Blockade of immune-checkpoint proteins such as PDCD1(PD-1) and CD274(PD-L1) is emerging as a promising approach for anticancer therapy. Mismatch repair or microsatellite instability status [40], CD274(PD-L1) expression by tumor cells [40] and immune stroma [41], tumor-infiltrating lymphocytes [42], tumor mutation burden [43, 44], and tumor neoantigens [45, 46] have all been used as predictive biomarkers to guide checkpoint inhibitor-based immunotherapy and to maximize therapeutic benefit. Anti-PDCD1(PD-1) immune-checkpoint inhibitors such as nivolumab and pembrolizumab have been approved by the US Food and Drug Administration for the treatment of mismatch repair-deficient or microsatellite instability-high solid tumors, including colorectal carcinomas. However, a combination of multiple predictors is likely to be more effective in predicting response to immunotherapy [47]. In this study, we investigated other predictive biomarkers (tumor mutation burden and PDCD1(PD-1)/CD274(PD-L1) expression) for checkpoint inhibitor-based immunotherapy in mismatch repair-deficient colorectal carcinomas. We showed that high microsatellite instability and tumor mutation burden were associated with mismatch repair-deficient colorectal carcinomas, which also displayed increased CD274(PD-L1) expression in tumor cells or PDCD1(PD-1)/CD274(PD-L1) expression in tumor-infiltrating immune cells. Notably, the ā€˜MLH1-hypermethylated with fusionā€™ā€™ subgroup showed significantly higher CD274(PD-L1) expression in tumor cells compared with other mismatch repair-deficient colorectal carcinoma subgroups. Therefore, patients with mismatch repair-deficient colorectal carcinomas that harbor oncogenic fusions may be suitable for immunotherapy. Clinical trials are needed to validate this premise [48].

Given the relatively small sample size, limited number of Stage III/IV cases, and short follow-up duration, our results need further validation in a larger multicenter cohort.

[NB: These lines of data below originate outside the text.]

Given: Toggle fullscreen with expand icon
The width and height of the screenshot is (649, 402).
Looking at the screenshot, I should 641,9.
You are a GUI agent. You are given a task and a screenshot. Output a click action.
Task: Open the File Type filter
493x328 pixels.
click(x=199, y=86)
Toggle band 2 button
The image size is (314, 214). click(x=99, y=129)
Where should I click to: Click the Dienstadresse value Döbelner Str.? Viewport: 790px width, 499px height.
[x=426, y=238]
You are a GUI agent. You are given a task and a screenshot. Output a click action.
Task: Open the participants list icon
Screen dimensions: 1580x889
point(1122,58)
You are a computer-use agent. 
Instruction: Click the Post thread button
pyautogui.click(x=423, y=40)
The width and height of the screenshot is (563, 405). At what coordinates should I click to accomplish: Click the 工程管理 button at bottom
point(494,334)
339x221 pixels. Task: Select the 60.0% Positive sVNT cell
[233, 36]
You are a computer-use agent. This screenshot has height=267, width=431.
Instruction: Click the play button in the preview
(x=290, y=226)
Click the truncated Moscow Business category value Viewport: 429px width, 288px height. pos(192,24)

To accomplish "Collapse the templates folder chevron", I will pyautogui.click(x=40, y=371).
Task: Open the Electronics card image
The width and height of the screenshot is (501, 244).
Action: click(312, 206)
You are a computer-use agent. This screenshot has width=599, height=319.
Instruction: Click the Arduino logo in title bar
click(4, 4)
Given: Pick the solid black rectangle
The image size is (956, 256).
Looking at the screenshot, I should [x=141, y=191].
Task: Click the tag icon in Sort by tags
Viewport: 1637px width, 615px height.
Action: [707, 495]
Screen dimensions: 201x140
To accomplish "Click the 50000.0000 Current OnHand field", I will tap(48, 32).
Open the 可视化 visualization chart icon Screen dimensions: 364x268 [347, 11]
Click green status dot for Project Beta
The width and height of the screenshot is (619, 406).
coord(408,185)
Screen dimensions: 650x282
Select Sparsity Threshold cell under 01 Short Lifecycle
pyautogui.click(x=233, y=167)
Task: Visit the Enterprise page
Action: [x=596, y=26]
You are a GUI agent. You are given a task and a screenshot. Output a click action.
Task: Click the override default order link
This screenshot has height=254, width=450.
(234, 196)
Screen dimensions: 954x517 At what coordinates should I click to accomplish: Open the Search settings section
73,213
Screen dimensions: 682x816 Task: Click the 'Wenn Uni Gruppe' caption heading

In addition, tumor neoantigen burden has recently been correlated with increased tumor-infiltrating lymphocytes and positive selection of HLA gene mutations in colorectal carcinomas, and is theoretically believed to be directly linked to response to immunotherapy. Further investigation of microsatellite instability in mismatch repair-deficient colorectal carcinomas and colorectal carcinomas with oncogenic fusion is warranted.

In conclusion, we are the first to show that targetable oncogenic fusions frequently occurred in MLH1-hypermethylated-mismatch repair-deficient colorectal carcinomas harboring wild-type BRAF and KRAS genes. This distinct molecular subtype of colorectal carcinoma was characterized by high tumor CD274(PD-L1) expression and was associated with poor prognosis. An easy-to-perform and cost-effective method for screening targetable oncogenic fusions has the potential to optimize treatment regimens for patients with colorectal carcinoma, especially those at advanced stages of the disease.